In Mongolia, the impacts of a rapidly warming climate have become alarmingly manifest in recent years. Mongolian air temperatures have risen at a rate three times faster than the global average in the past 70 years, while in some regions of the country rainfall has been slightly decreasing. Droughts occur regularly in Mongolia, and highly variable precipitation patterns have always been a challenge for crop production. However, climate change is expected to further increase the risk of severe droughts in the future.

 

In the face of these developments, a series of questions concerning the impact of climate change on Mongolian arable farmers have yet to be answered, including:

 

  • what will these developments mean for Mongolia’s arable farming sector in particular?
  • how exactly has climate change affected crop yields in Mongolia in recent decades?
  • what impacts will climate change have on Mongolia’s arable farming sector in the future?
  • and how can the country take measures to adapt to these developments and ensure a sufficient level of food production for its growing – and increasingly urbanizing – population?

 

HFFA Research has now been commissioned by IAK Agrar Consulting GmbH (IAK) to help answer these questions as part of the German-Mongolian Cooperation Project on Sustainable Agriculture (DMKNL). Implemented by IAK Leipzig, the DMKNL project is aimed at intensifying the exchange between Germany and Mongolia on agricultural issues, and at contributing to the promotion of sustainability within the country’s agri-food sector through providing analyses, strategy papers, advisory services and trainings. The DMKNL project is funded by the Federal German Ministry of Food and Agriculture (BMEL) through its general agent GFA Consulting Group GmbH.

In a short-term assignment for the project’s climate component, we have modelled the yields of spring wheat and potatoes in 8 Mongolian Aimags, and estimated their future development based on two different climate scenarios. Our results indicate that, over the coming 30 years, climate change will lead to a slight decrease in the growing yield trends for wheat and potatoes in the country, which will however stay positive in most regions. More importantly, though, climate change will contribute to considerably increasing variations in annual yields, leading to more frequent and intense yield shortages than has already been observed in the past – including their accompanying negative consequences.

 

In view of these developments, we recommend ensuring the food security of the Mongolian population by improving the ability of Mongolian farmers to cope with more extreme climatic conditions.
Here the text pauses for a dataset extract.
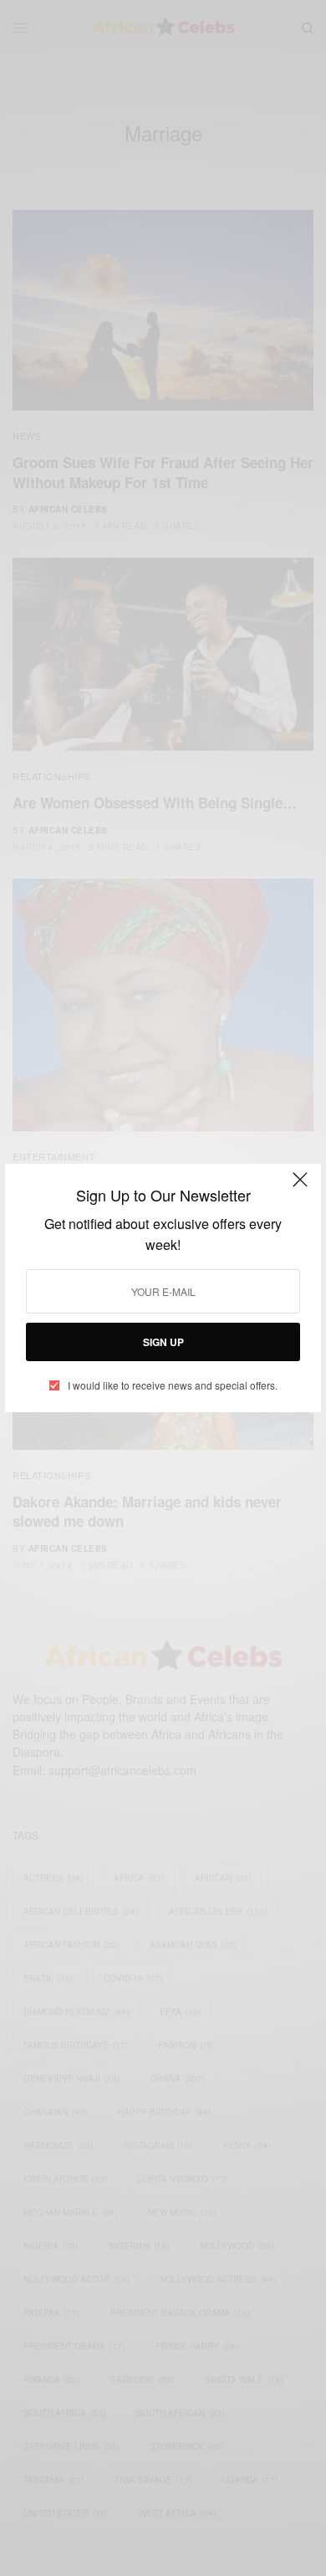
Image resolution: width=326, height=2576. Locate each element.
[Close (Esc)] (300, 1186)
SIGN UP (163, 1341)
Recommended measures include, for example: the implementation of adaptation options following the concept of climate-smart agriculture (CSA), better exploiting the potential of plant breeding and modern seed production, collecting more and better climate information and forwarding it to farmers in a way they can make good use of it, as well as installing sustainable water saving irrigation technologies, just to name a few.

 

An important finding from our assessment was also that in Mongolia, long-term experience and knowledge on cultivating arable crops seems to be still scarce, production practices are often not well adapted to local conditions, and – compared to other countries – many industries related to the arable cropping sector are still in their infancy. Therefore, a substantial knowledge transfer will be needed, geared at providing agricultural extension services and farmers with the necessary knowledge and information needed for successful farming under semi-arid and arid conditions. Organizing this knowledge transfer will be crucial to increase the resilience of Mongolian arable farmers to adverse weather events, and to consistently improve the food security of the Mongolian population in the face of a changing climate.